The study provides a comprehensive and systematic evaluation of jailbreak attacks, covering multiple model families and scales. The proposed scaling-law framework offers a unified approach to evaluating attack success.

Demerits

Limitation

The study focuses on a limited set of jailbreak paradigms, which may not be representative of all possible attack methods. Additionally, the evaluation of model families and scales may not be exhaustive.

Expert Commentary

The study's systematic approach to evaluating jailbreak attacks provides valuable insights into the vulnerabilities of large language models.
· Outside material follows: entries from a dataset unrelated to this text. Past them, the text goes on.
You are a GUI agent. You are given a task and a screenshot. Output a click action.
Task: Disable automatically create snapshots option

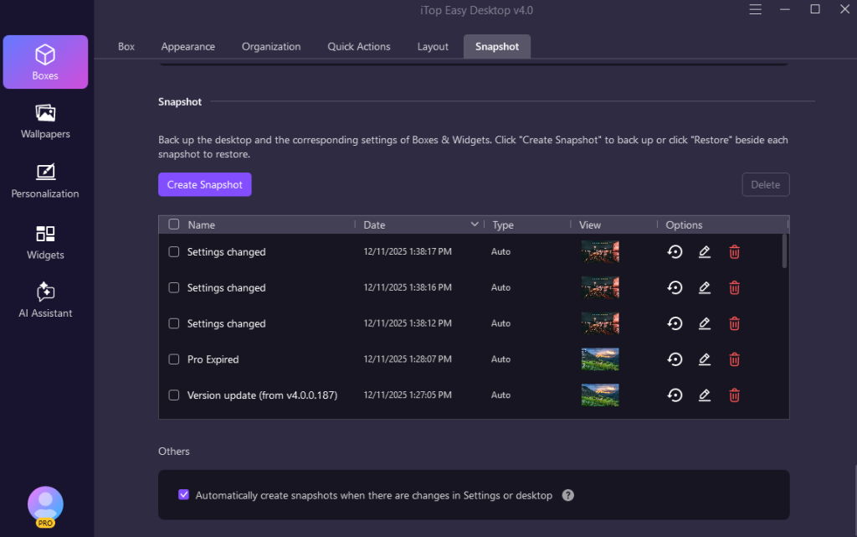pos(184,495)
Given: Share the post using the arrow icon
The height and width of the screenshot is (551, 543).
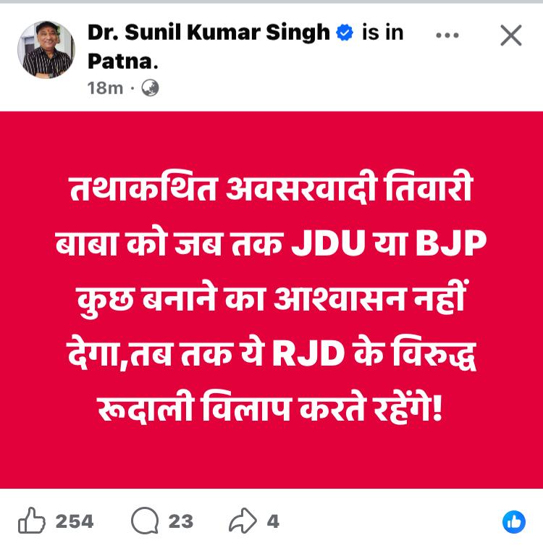Looking at the screenshot, I should (243, 521).

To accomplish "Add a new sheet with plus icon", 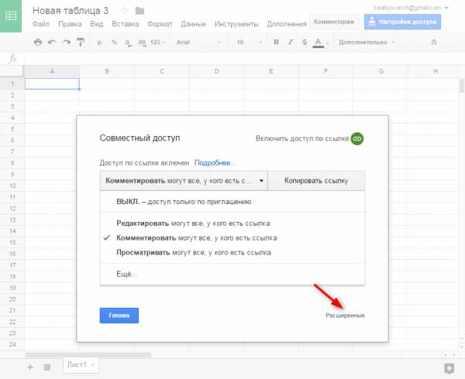I will pyautogui.click(x=31, y=365).
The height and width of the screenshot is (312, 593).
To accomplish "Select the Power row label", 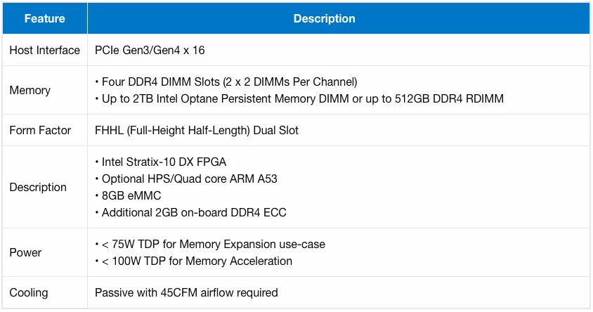I will point(25,253).
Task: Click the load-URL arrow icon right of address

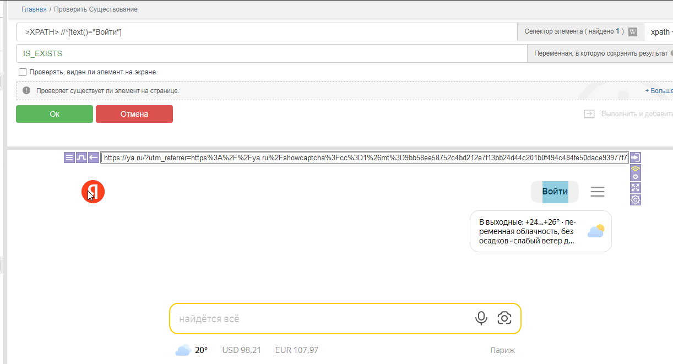Action: (x=635, y=157)
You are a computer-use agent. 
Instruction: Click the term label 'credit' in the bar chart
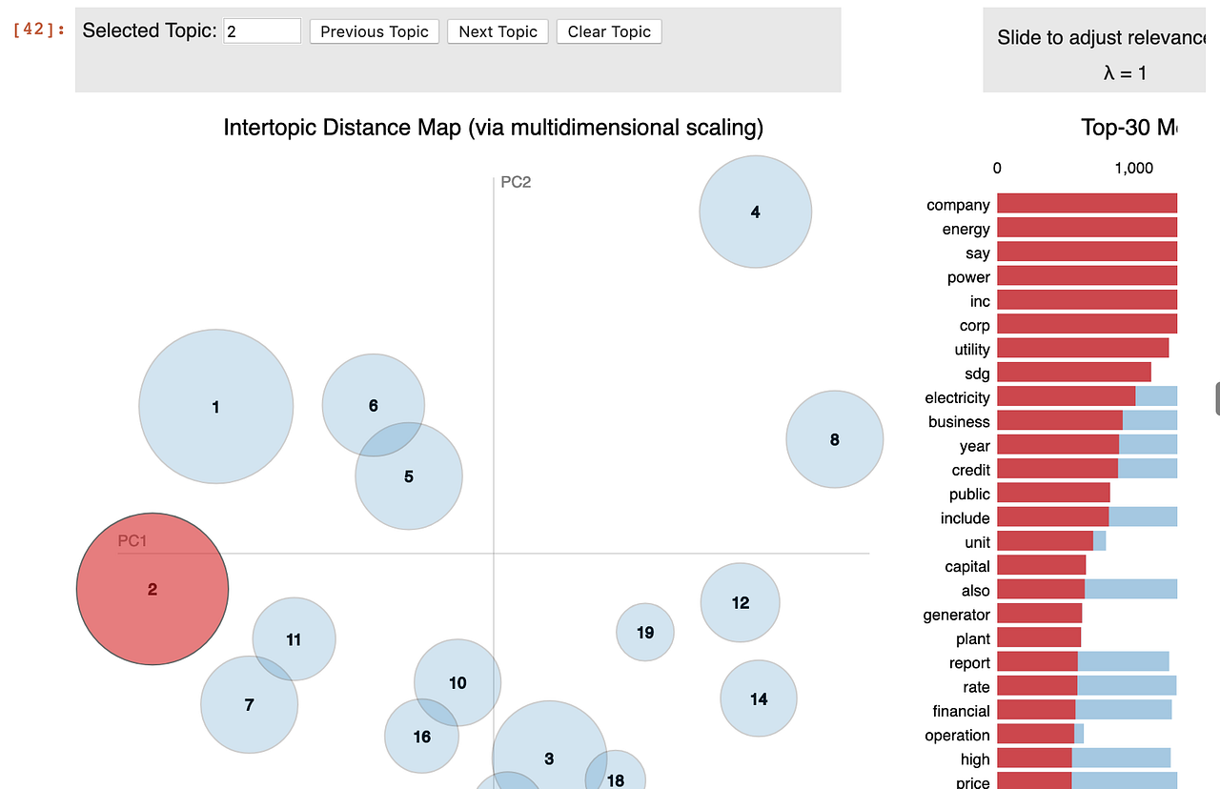tap(970, 470)
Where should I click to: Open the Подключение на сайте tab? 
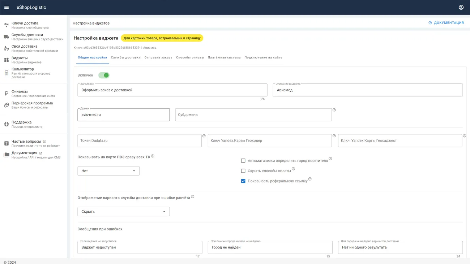pos(263,57)
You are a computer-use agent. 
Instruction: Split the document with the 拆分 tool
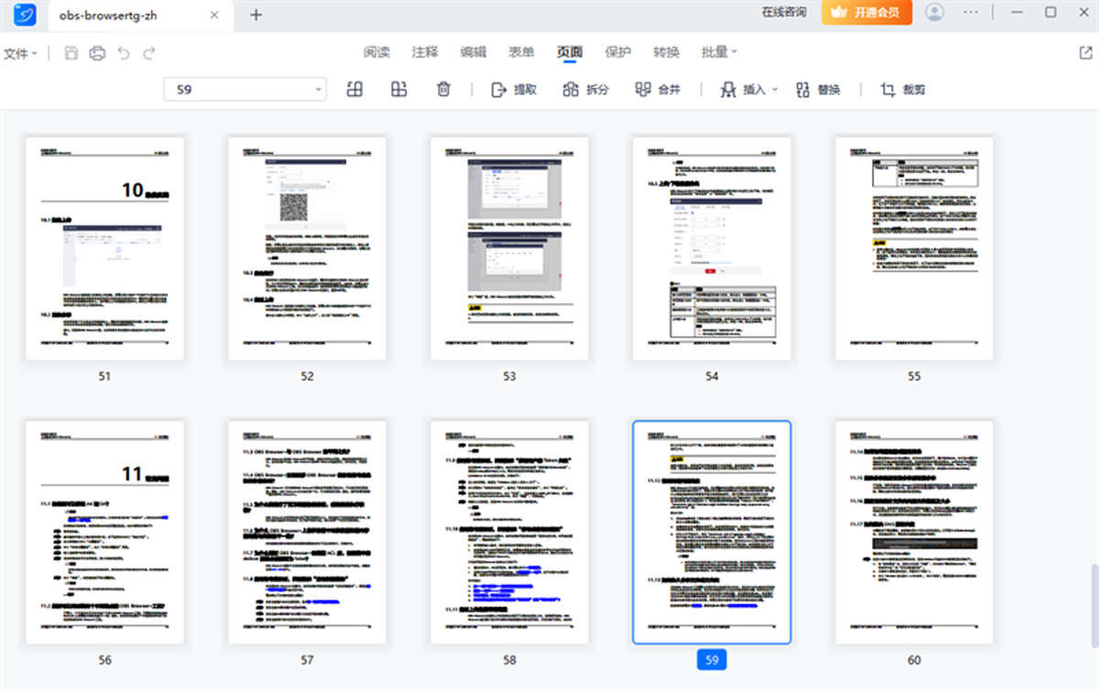[x=584, y=89]
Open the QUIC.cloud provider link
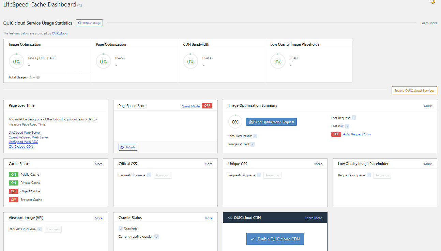This screenshot has width=441, height=251. coord(59,33)
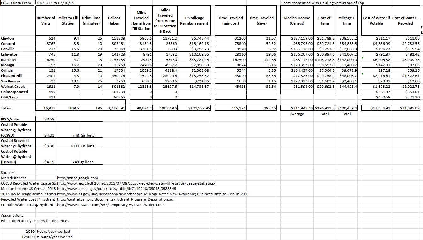This screenshot has width=423, height=240.
Task: Select the date range cell 10/25/14 to 07/16/15
Action: 53,3
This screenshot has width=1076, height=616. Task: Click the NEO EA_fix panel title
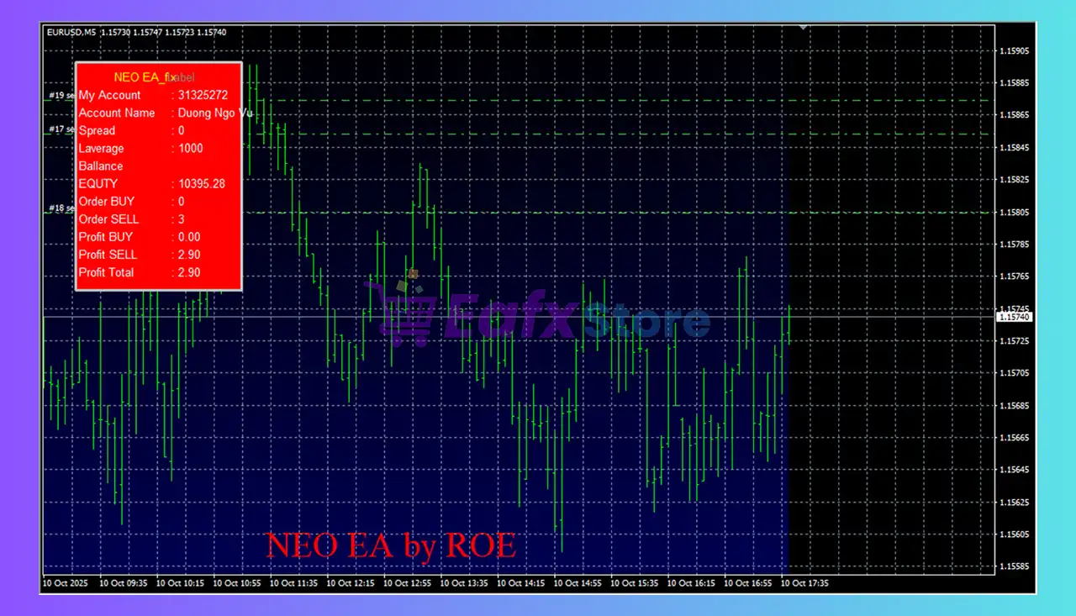(x=145, y=77)
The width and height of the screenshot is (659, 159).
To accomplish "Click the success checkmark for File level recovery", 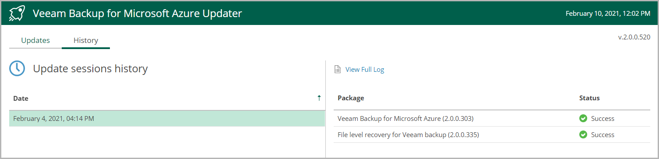I will pos(583,134).
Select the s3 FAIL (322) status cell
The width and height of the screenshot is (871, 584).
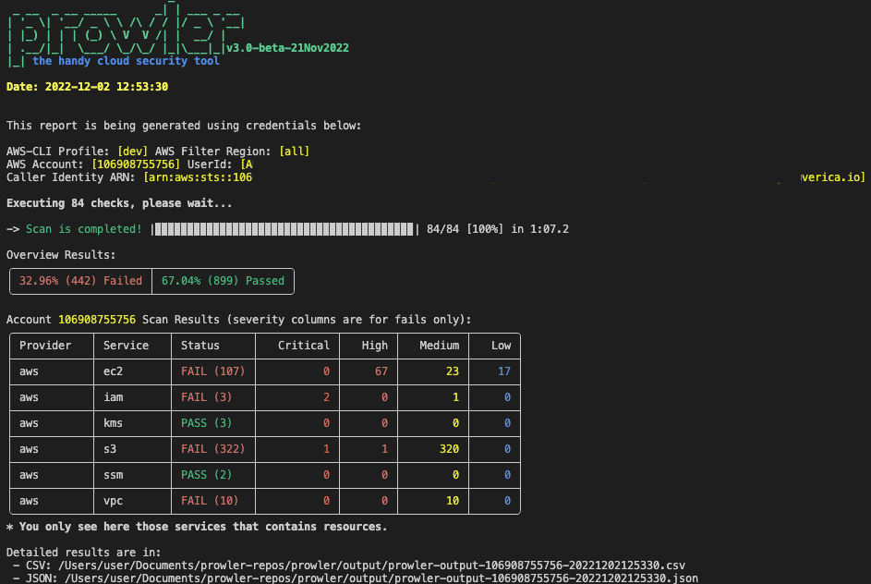pyautogui.click(x=211, y=449)
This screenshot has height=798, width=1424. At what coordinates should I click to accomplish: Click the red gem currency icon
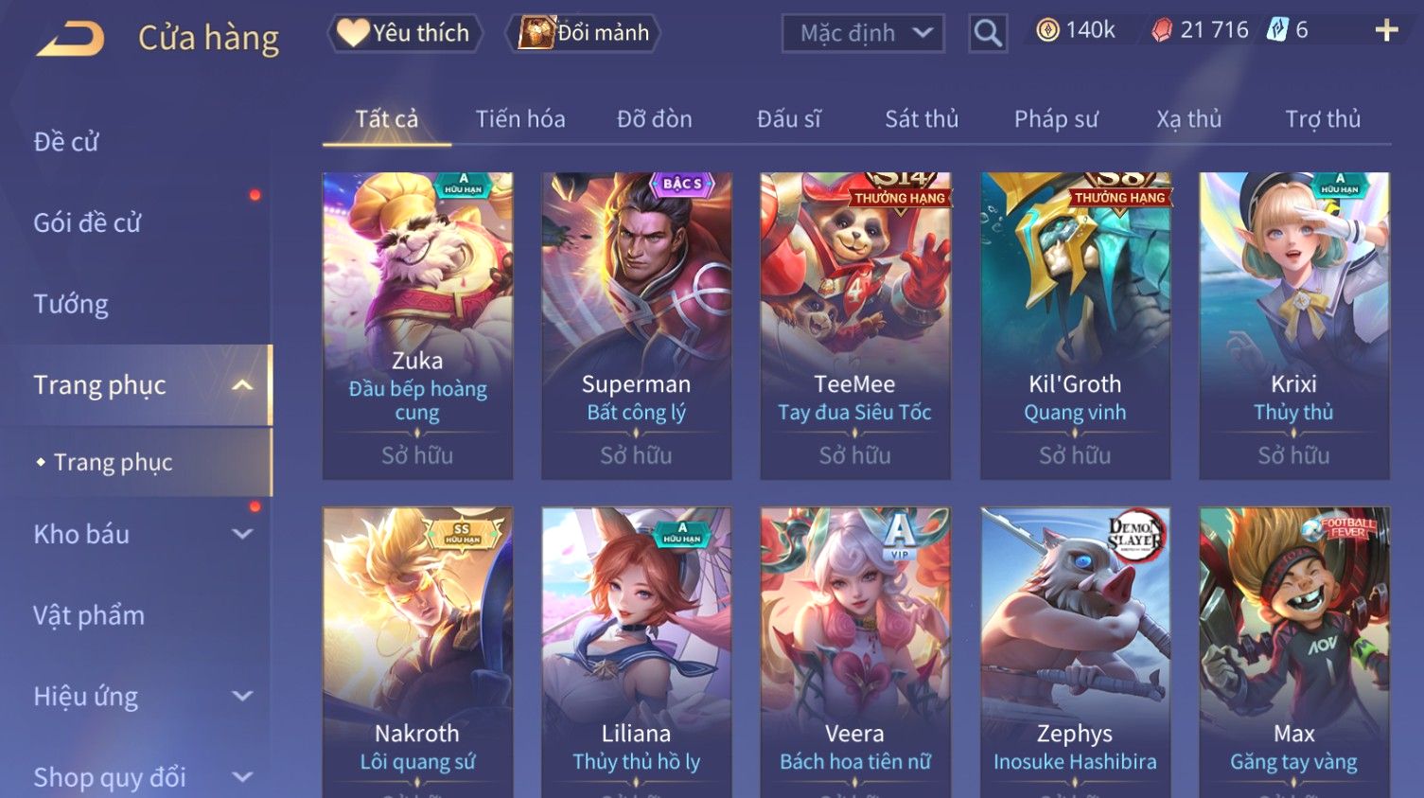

The proposed scaling-law framework offers a promising direction for future research. However, the study's limitations should be acknowledged, and further research is needed to address the gap in the evaluation of other jailbreak paradigms. The findings have significant implications for both practical applications and policy development.

Recommendations

  • Future research should aim to expand the evaluation of jailbreak paradigms to include a broader range of methods and models.
  • Developing more robust defense mechanisms against jailbreak attacks requires a deeper understanding of the underlying vulnerabilities and the proposed scaling-law framework offers a valuable starting point.